If anyone at Kellogg’s had simply bothered to ask any Indian they would have known that Indian’s like to eat hot and savory foods for breakfast; like idli & sambar, aloo paratha with pickle, or spicy mixes like bhujjia. Furthermore, Kellogg’s never bothered to change any aspect of its marketing strategy or packaging for this vastly different customer. Instead, they relied on their Western strategy to win the day. Employing their world famous marketing strategy of “crispy flakes and premium quality” – unfortunately for them it turned soggy the moment it landed in hot Indian milk on every breakfast table.

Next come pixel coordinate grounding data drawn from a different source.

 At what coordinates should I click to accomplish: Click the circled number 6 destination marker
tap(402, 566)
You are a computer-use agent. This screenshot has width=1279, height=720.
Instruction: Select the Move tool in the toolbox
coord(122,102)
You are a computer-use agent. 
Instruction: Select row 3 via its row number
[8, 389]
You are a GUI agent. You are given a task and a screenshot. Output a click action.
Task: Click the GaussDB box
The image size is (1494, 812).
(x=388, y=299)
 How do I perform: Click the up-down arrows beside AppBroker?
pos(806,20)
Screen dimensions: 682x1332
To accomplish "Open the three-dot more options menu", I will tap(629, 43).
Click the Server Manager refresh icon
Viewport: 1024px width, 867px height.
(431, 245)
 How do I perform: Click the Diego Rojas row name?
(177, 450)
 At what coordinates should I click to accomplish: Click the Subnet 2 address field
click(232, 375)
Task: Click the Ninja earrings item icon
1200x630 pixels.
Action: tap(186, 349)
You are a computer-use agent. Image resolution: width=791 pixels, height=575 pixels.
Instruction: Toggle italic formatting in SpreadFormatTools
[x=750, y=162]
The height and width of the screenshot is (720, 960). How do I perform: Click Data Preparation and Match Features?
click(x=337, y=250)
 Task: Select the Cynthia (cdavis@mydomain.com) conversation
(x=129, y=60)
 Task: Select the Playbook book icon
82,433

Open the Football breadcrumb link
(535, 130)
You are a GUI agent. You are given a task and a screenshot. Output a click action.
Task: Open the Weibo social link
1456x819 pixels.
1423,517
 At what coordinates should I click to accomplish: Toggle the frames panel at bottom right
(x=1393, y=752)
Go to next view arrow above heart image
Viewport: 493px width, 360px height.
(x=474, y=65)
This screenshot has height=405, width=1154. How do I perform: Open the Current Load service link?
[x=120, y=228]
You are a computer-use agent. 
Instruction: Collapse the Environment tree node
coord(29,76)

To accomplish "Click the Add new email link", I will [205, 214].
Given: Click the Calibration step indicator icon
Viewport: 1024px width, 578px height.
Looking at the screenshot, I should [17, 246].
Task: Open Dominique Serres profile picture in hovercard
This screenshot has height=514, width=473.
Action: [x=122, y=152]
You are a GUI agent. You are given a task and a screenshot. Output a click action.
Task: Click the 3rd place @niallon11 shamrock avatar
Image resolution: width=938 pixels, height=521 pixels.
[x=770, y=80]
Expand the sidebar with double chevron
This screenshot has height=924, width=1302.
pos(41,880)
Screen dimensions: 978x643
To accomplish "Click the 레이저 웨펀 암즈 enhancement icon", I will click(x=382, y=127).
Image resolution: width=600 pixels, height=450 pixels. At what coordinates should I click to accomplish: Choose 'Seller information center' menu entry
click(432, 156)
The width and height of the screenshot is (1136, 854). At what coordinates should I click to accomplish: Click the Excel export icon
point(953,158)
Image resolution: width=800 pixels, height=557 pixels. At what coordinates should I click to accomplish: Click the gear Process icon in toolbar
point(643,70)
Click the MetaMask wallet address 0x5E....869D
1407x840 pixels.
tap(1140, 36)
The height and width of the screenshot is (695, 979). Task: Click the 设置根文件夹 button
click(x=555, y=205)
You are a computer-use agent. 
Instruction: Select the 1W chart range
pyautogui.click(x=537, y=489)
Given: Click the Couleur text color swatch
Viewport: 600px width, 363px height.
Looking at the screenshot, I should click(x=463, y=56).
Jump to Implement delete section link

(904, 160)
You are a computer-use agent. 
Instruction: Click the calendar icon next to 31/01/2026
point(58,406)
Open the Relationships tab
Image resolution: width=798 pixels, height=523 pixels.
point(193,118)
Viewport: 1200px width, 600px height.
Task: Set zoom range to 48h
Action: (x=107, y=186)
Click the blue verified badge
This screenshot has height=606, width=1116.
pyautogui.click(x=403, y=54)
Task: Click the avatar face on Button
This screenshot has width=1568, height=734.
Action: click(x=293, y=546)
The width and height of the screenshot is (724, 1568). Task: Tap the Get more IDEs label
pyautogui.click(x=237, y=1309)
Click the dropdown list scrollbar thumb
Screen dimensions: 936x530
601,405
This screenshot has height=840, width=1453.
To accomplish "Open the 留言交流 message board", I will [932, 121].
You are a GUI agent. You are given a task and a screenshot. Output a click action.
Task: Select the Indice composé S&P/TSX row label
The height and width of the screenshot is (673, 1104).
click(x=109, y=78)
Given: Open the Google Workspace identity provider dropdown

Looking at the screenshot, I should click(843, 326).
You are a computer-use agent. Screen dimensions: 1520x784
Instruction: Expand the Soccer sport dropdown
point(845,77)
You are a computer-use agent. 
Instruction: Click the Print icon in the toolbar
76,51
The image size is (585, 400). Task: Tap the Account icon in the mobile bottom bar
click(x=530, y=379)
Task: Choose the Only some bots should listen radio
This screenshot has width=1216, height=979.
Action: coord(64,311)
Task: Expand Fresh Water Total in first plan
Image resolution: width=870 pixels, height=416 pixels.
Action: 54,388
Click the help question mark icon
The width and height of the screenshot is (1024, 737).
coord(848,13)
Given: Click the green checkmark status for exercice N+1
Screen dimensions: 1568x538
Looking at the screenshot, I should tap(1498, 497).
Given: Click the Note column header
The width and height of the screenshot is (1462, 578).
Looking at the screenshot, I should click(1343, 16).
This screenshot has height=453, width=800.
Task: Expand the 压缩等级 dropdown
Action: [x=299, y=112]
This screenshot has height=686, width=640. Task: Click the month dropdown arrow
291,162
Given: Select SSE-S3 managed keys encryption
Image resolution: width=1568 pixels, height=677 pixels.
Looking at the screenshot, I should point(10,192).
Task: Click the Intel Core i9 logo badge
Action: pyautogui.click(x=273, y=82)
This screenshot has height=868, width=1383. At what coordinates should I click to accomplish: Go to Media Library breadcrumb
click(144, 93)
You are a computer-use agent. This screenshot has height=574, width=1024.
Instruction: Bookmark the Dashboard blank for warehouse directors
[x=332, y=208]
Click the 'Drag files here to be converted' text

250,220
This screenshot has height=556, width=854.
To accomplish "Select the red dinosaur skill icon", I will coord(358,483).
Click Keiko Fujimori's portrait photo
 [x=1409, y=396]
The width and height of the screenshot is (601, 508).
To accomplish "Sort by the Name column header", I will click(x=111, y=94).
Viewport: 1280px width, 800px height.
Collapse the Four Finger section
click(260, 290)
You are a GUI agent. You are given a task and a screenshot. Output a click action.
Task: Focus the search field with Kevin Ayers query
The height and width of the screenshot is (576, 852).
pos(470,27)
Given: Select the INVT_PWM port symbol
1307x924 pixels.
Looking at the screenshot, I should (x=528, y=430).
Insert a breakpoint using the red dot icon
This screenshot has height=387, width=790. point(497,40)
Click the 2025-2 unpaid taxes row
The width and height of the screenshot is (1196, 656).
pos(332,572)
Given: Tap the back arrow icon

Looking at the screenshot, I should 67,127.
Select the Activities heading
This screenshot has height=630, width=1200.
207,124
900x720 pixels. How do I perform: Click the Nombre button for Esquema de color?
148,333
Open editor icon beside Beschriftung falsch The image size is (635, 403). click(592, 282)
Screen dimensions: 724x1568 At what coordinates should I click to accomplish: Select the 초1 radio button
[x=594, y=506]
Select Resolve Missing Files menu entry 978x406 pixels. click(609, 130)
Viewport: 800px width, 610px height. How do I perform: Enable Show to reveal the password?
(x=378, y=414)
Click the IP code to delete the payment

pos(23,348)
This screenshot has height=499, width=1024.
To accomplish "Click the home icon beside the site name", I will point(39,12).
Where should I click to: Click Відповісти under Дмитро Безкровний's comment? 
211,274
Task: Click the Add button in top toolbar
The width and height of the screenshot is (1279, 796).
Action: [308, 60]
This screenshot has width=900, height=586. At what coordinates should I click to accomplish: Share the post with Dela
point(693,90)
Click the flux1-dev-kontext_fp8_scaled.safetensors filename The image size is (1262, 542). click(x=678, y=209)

Their price premium also made them an unaffordable luxury for the vast majority. Kellogg’s was so confident of replicating their global successes that they proceeded to immediately launch a whole series of brands, one after the other; in the end only compounding woes.

In 2001, Kellogg’s finally realised their combination of ignorance and arrogance had led to dismal failure in India. They realised that they were not going to change the Indian consumers’ age old eating habits, in one short decade, and that they needed to change their strategy to succeed in India.

Kellogg’s is by no means alone; Mercedes Benz, Coca-Cola, MTV, Domino’s Pizza and a host of other well-established global brands and savvy marketing companies all learned their India lessons the hard way – by basing their entry on flawed assumptions, doing scant local research or arrogantly expecting to replicate Western strategies, they too failed to set themselves up for success as early entrants. Yet there is an equally long list of hugely successful companies that took the time to understand the market, adapt and cater their product offerings to suit the Indian palate and local tastes; they are now laughing all the way to their Indian bank accounts!